PC Processor Sales Expected to Grow Just Just 1.6% in 2013
Market researchers do not believe that the market conditions for microprocessor makers will improve anytime soon.
IDC's Shane Rau noted that processor revenue for mobile PCs, desktop PCs, and PC servers are forecast to grow 1.6 percent to $40.7 billion in 2013. Following 2.4 percent growth in 2012, the markets may further decline and the impacting "economic and technological inhibitors" will "continue through the first half of 2013".
The key problems are, according to Rau, the fact that "macroeconomic uncertainty has forced OEM and IT customers to reduce orders and focus on execution, and reduce expectations after the launch of Microsoft's Windows 8 operating system in late October", as well as delays in PC purchases caused by Windows 8. Rau also pointed to media tablets that negatively affect sales of low-end PCs.

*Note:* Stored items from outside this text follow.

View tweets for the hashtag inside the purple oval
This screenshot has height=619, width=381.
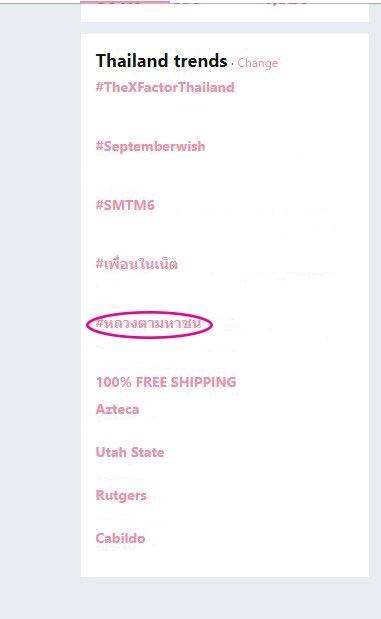point(148,324)
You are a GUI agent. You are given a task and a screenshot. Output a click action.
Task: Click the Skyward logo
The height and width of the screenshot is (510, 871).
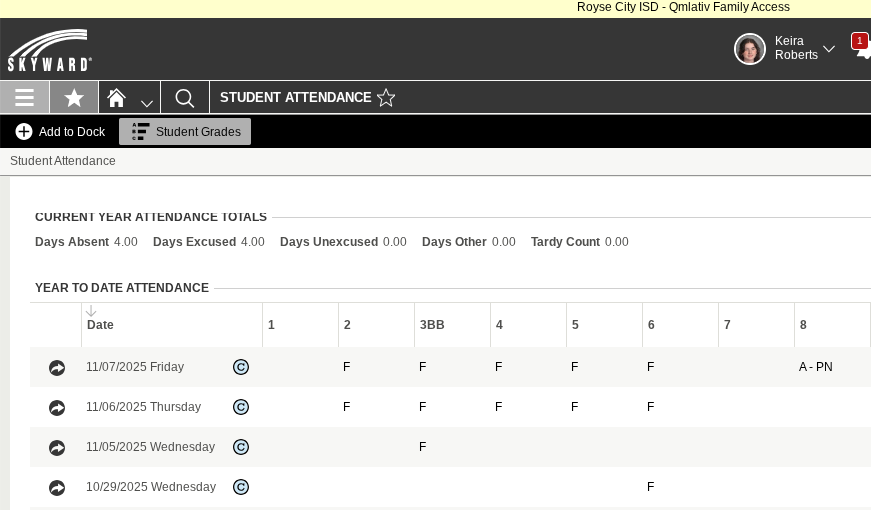click(50, 50)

"For vendors of microprocessors and other PC technologies, the future belongs to those who can best execute on a vision of what computing ultimately should be and how users assess the value to them," Rau said. "Vendors should strive for an increased perception of value so systems can be sold on their utility and not merely their price. Such a transformation requires time for assessment and education along the value chain. It also requires sustained investments in the PC ecosystem distinct from the investments going into the hot tablet ecosystem."
According to Rau, ARM will be able to take market share from Intel in its core markets, but its success will be very limited. IDC believes that ARM processors will capture a market share of 3.3 percent of mobile PC processors by 2016. In servers, ARM will hold 3.2 percent of the processor market by 2016, the market research firm projects.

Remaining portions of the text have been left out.